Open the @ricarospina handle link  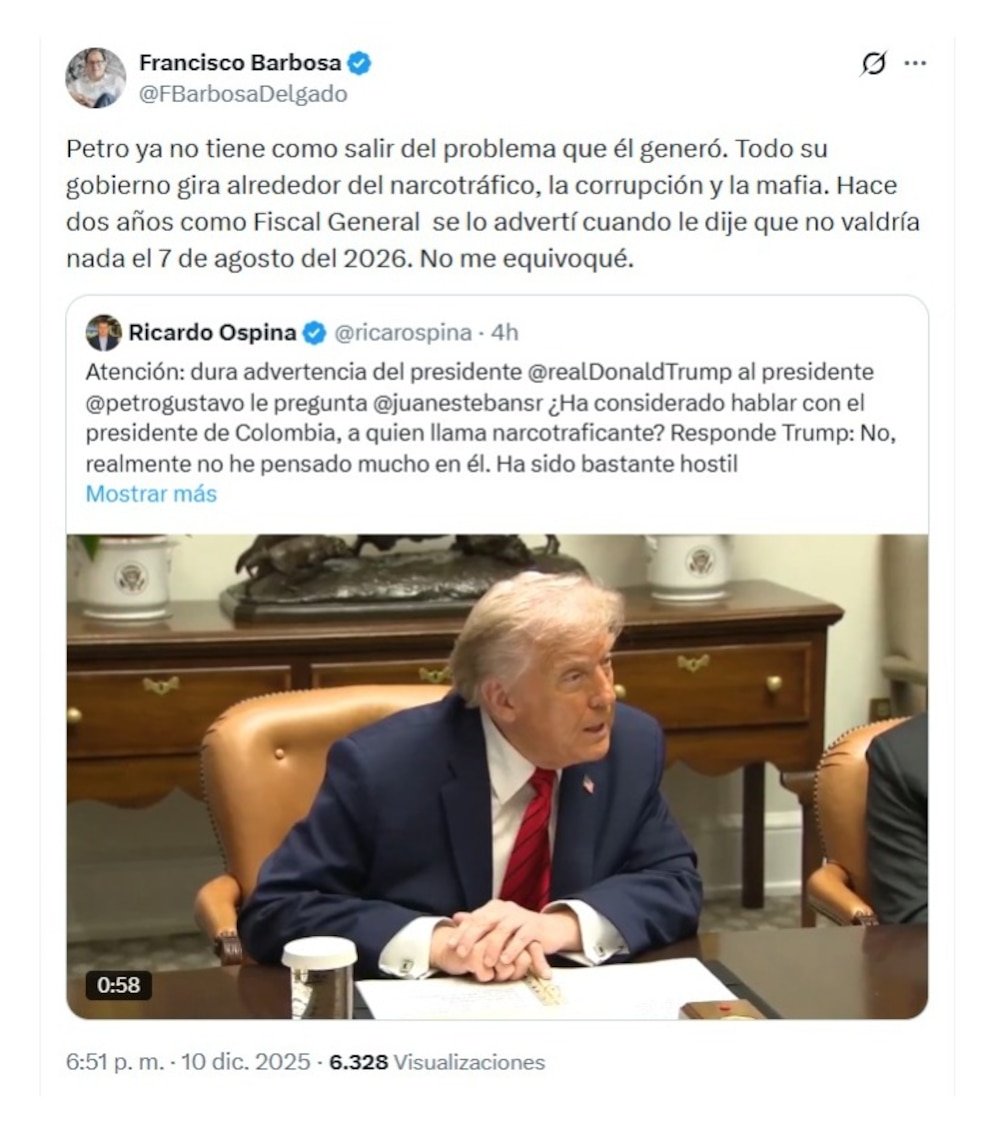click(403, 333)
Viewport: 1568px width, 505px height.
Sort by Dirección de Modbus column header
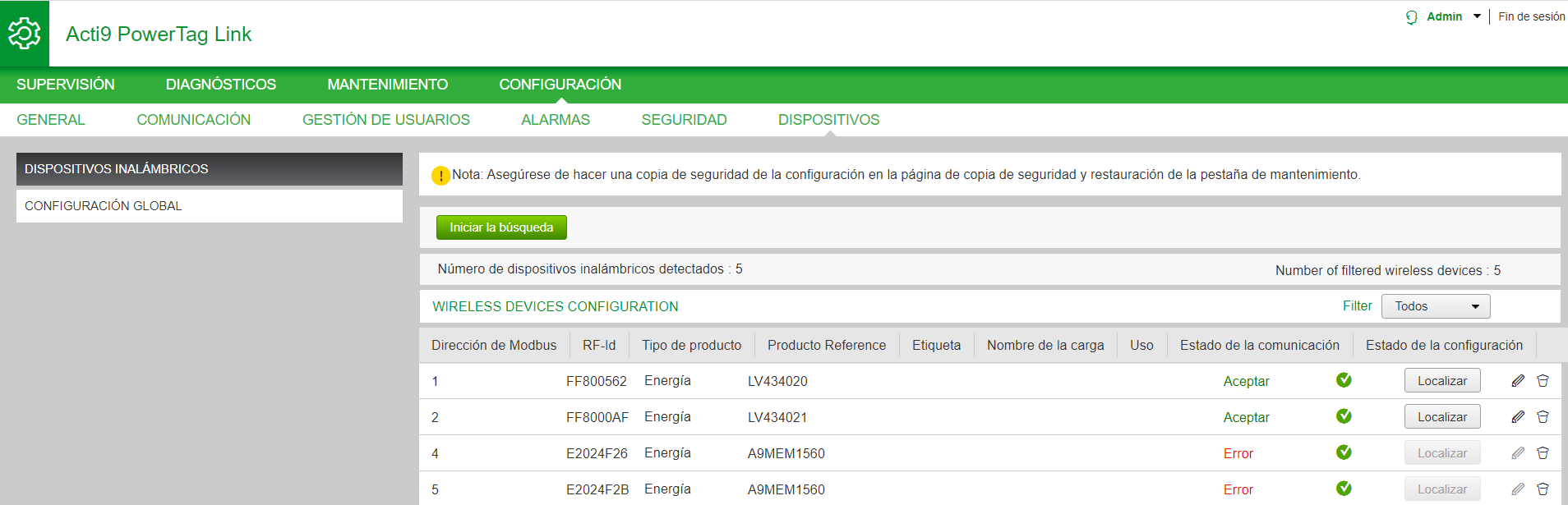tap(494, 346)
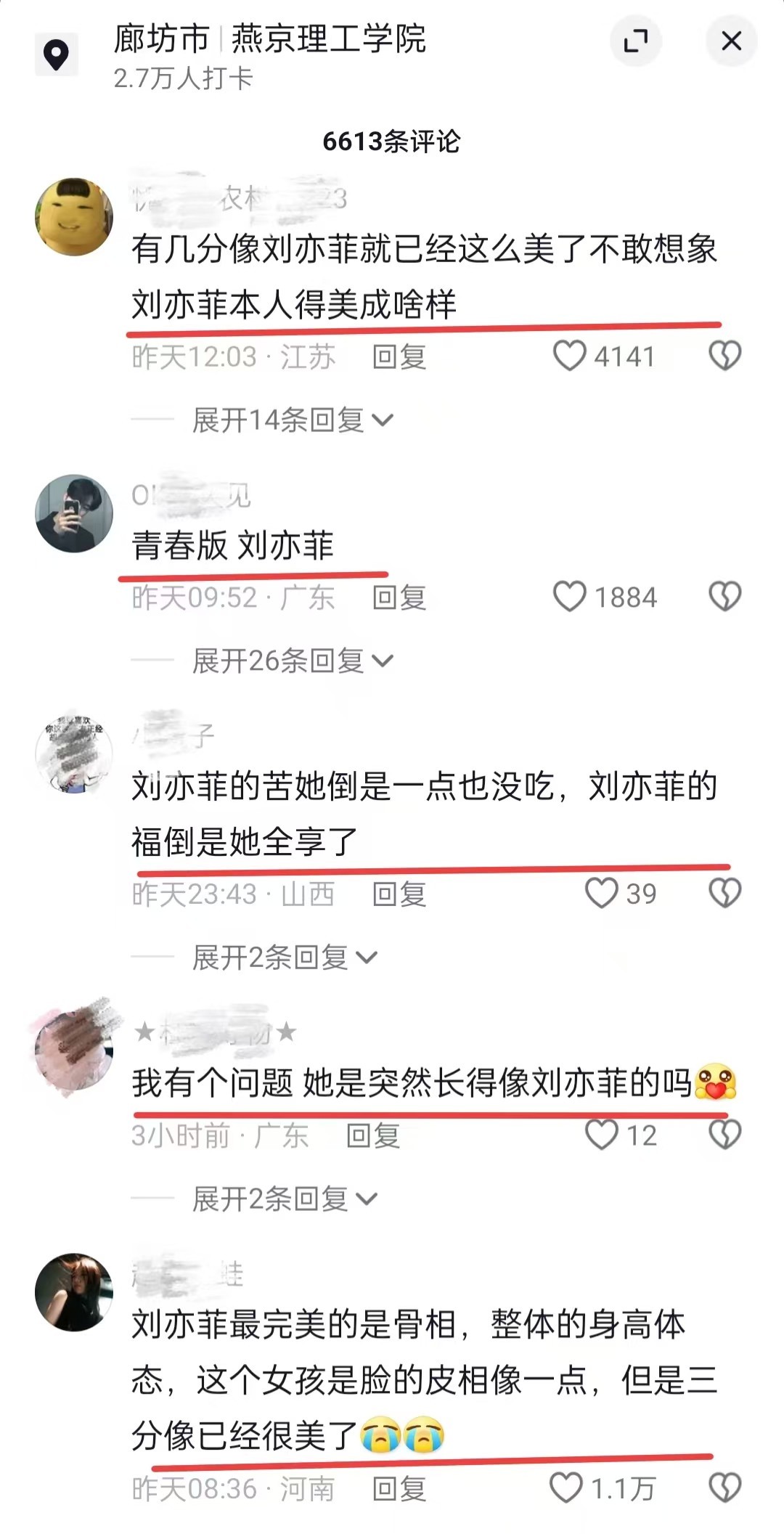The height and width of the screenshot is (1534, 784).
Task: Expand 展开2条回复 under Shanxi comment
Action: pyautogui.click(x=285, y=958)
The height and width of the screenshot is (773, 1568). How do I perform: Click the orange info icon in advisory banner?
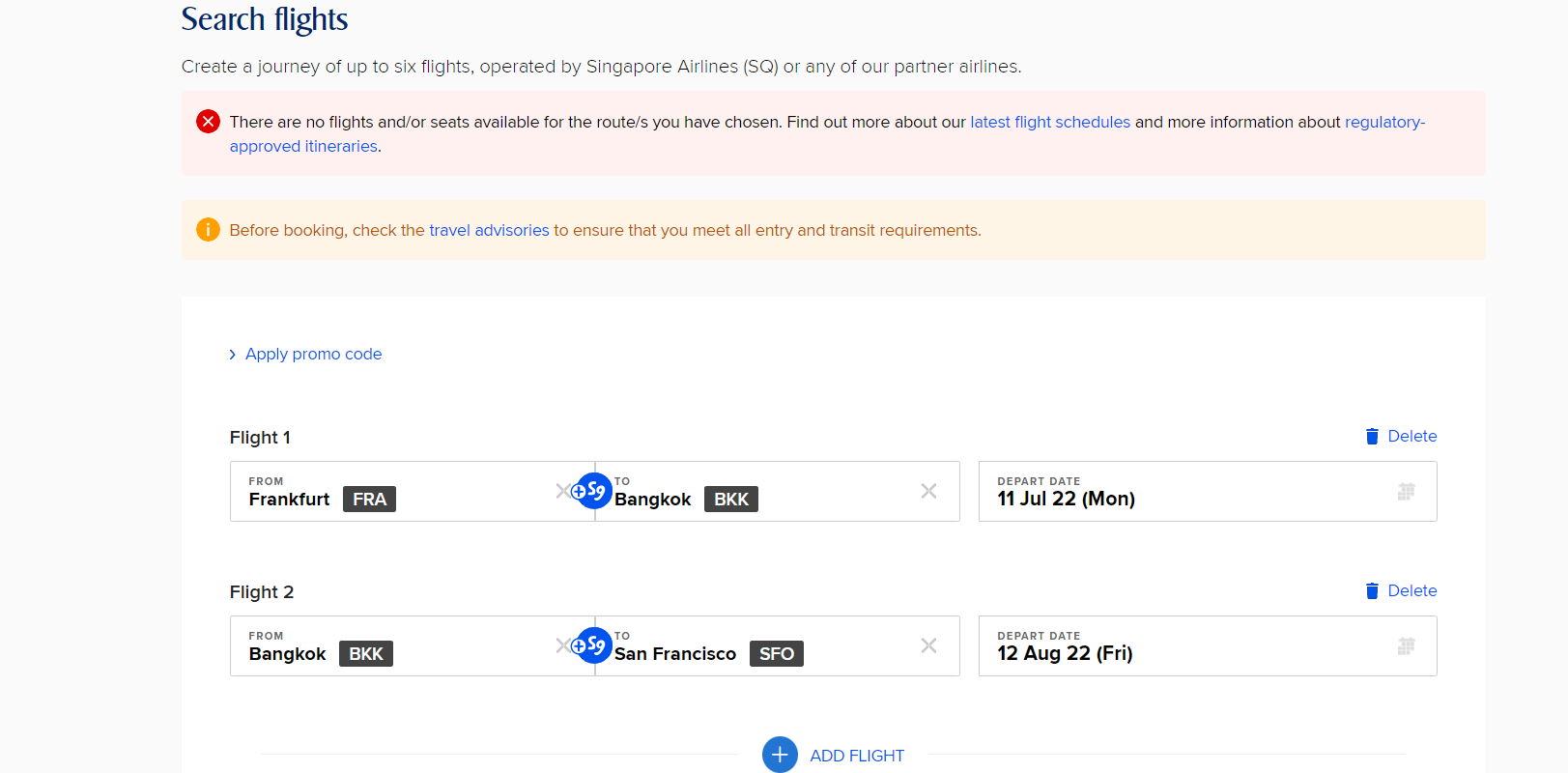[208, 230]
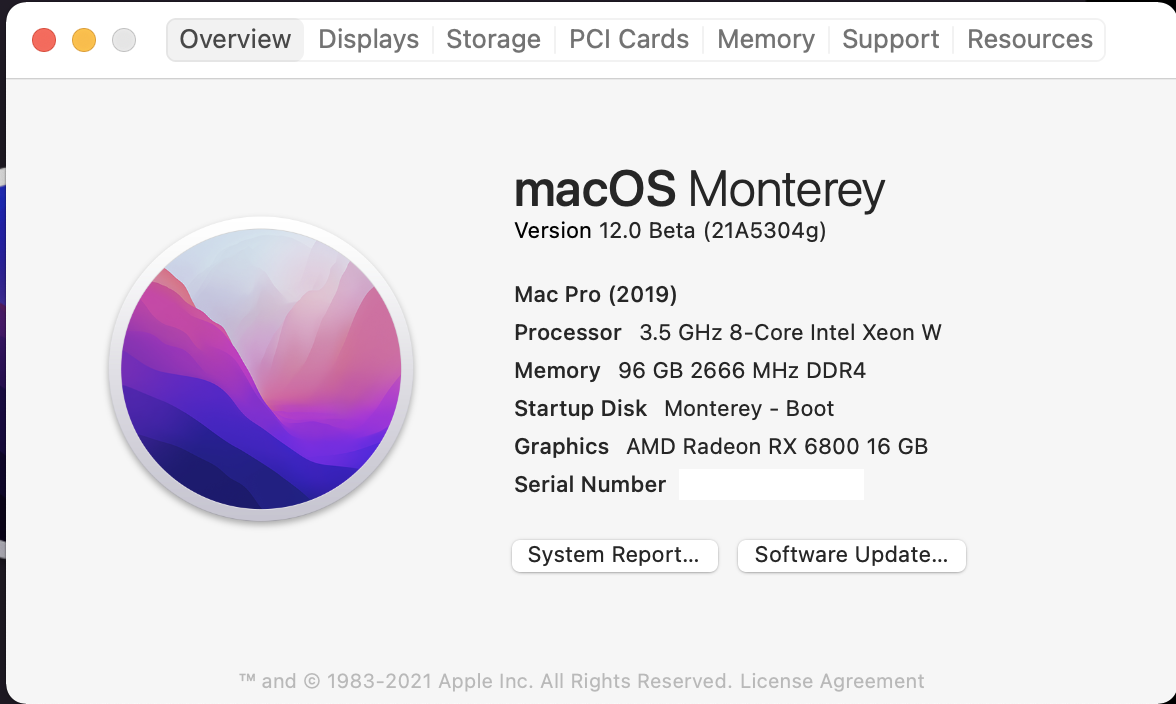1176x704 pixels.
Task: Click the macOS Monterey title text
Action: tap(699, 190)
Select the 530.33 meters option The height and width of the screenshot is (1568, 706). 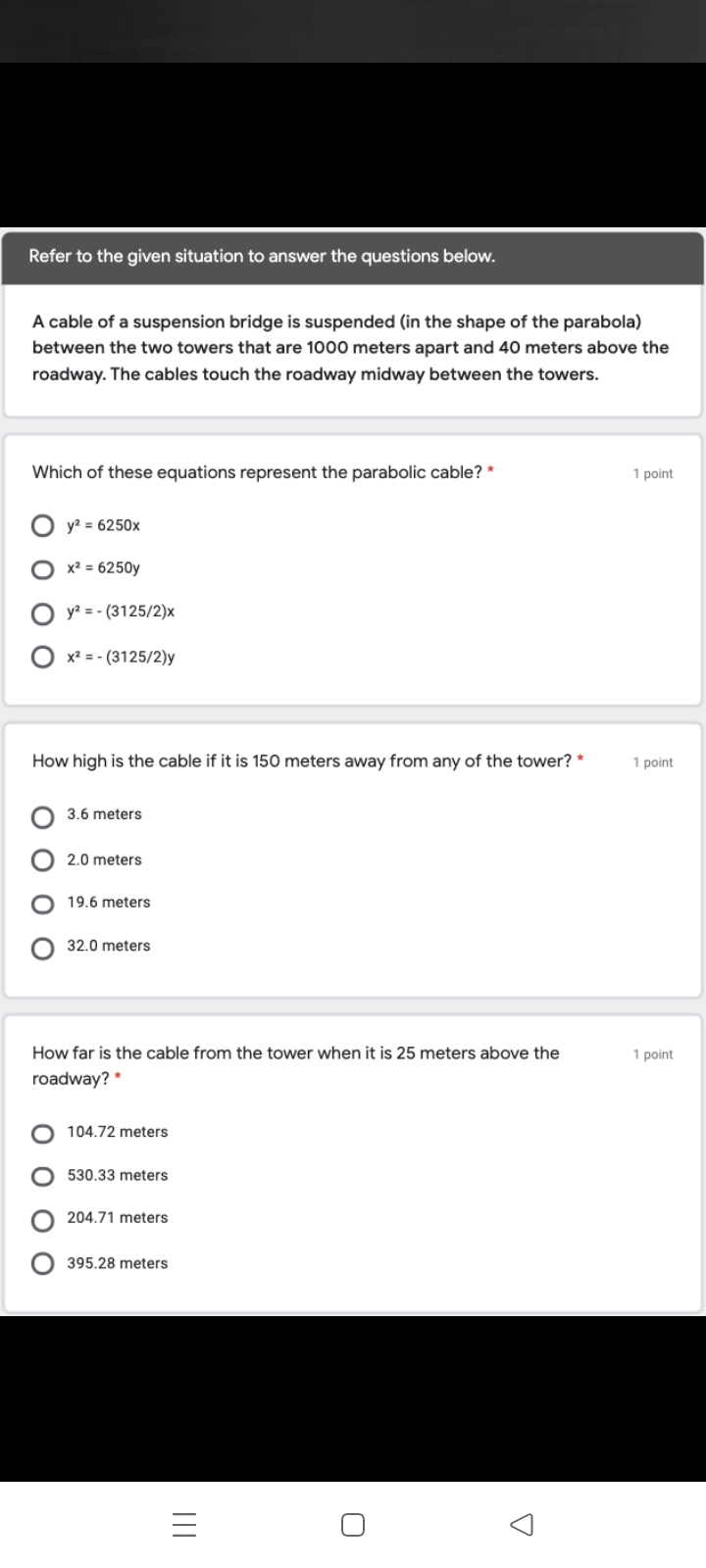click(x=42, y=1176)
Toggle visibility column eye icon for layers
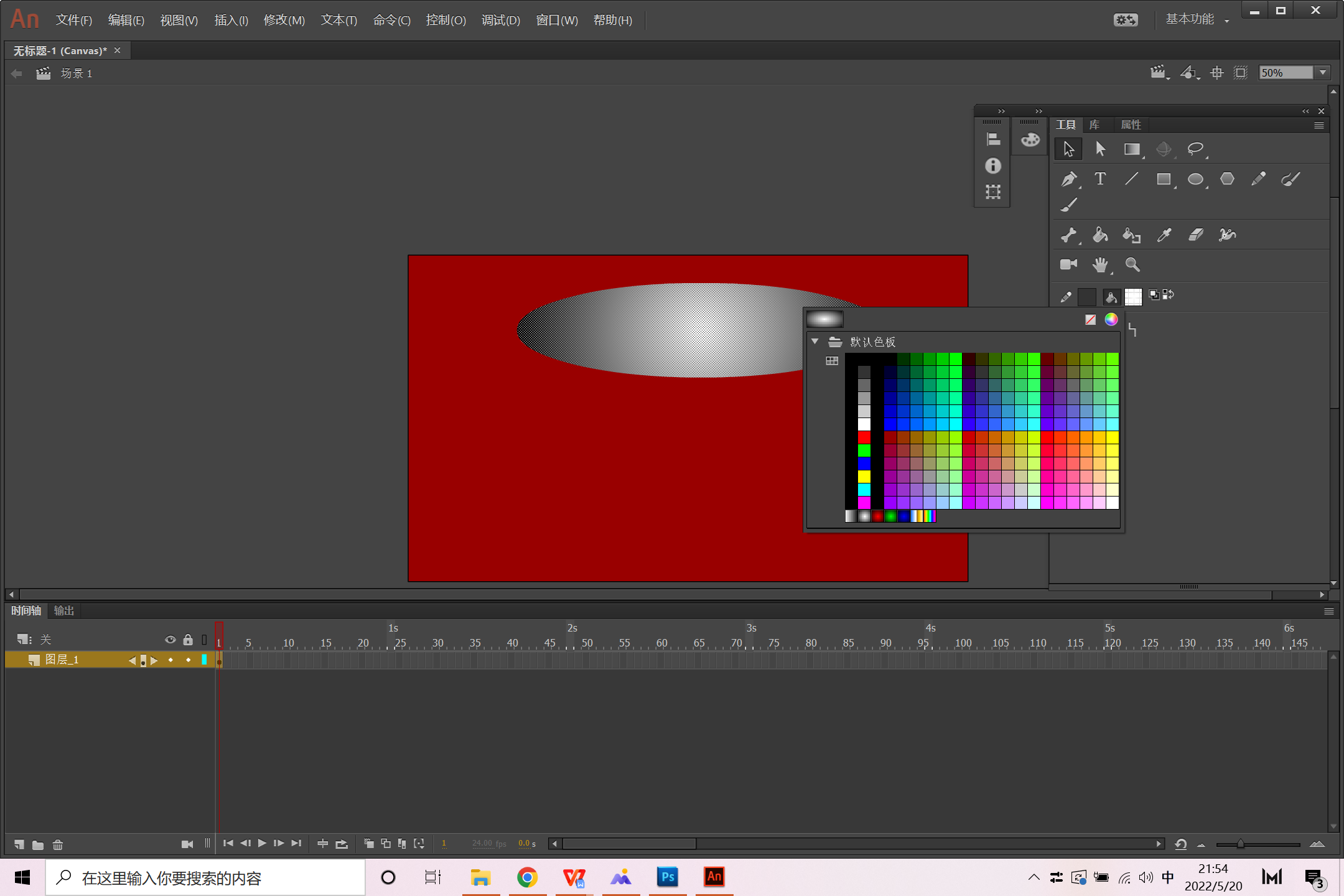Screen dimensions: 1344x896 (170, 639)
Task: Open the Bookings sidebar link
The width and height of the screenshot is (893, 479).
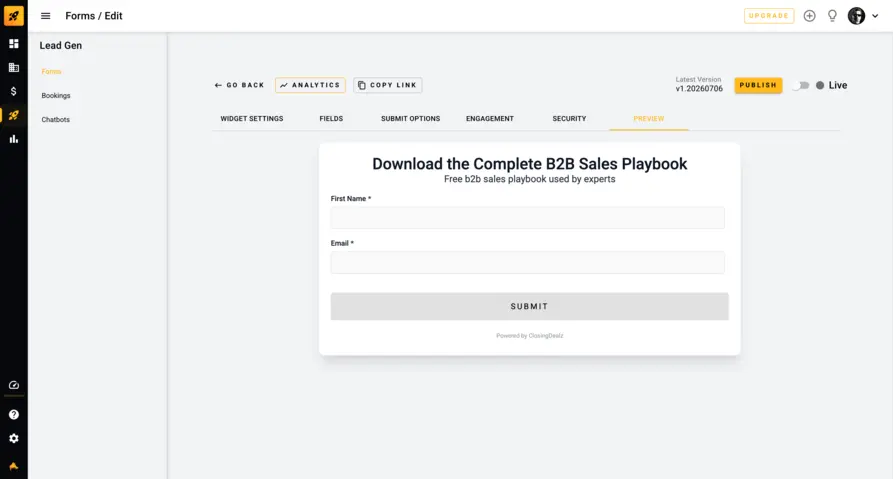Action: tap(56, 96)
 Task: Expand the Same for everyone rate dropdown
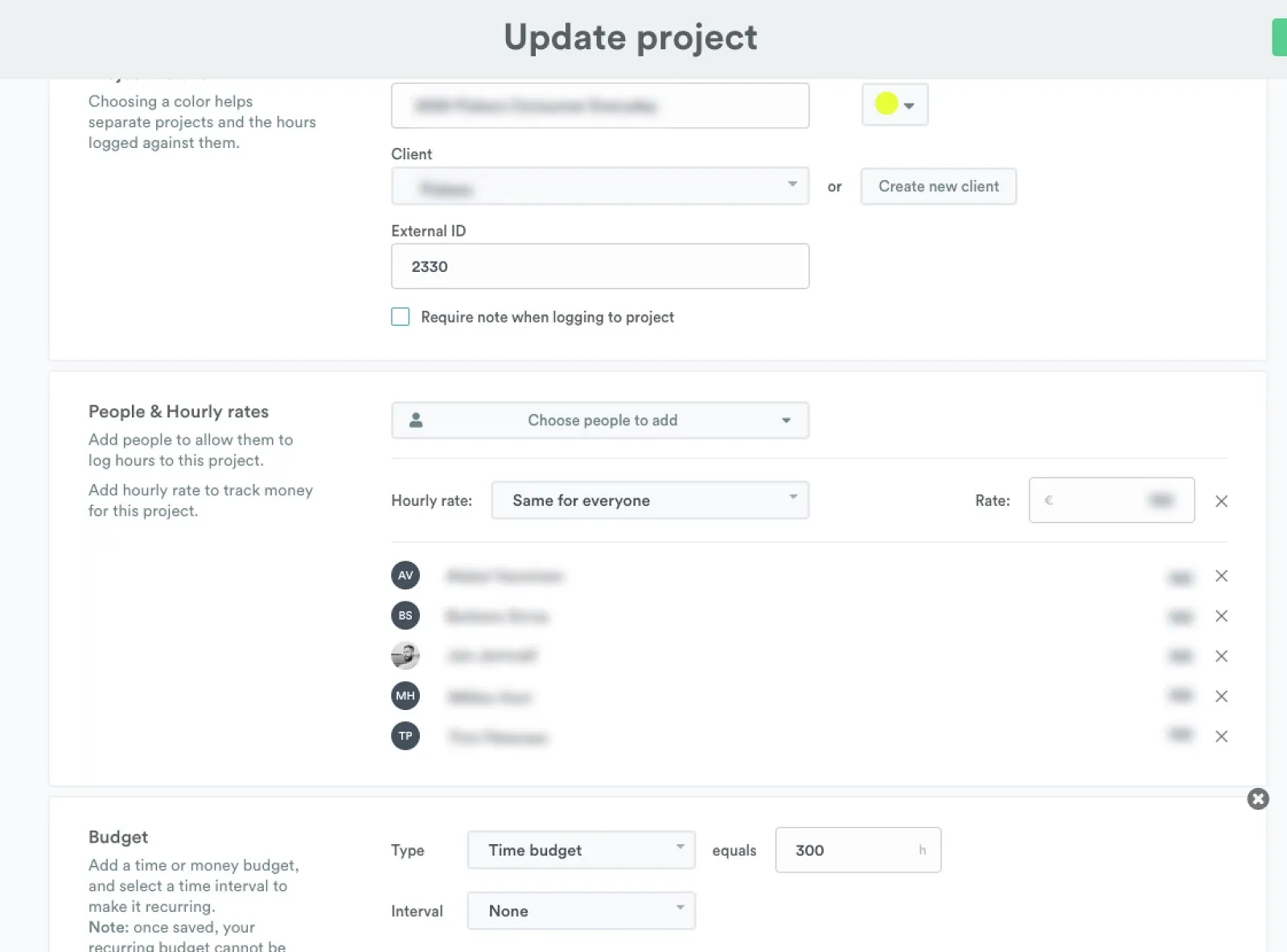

____________________

§ **Task prompt**
Find every line in the records that contains the string "icon", and copy each of those lines.

§ **Exercise solution**
The height and width of the screenshot is (773, 1568). How do I perform: Click the orange info icon in advisory banner?
Toggle visibility column eye icon for layers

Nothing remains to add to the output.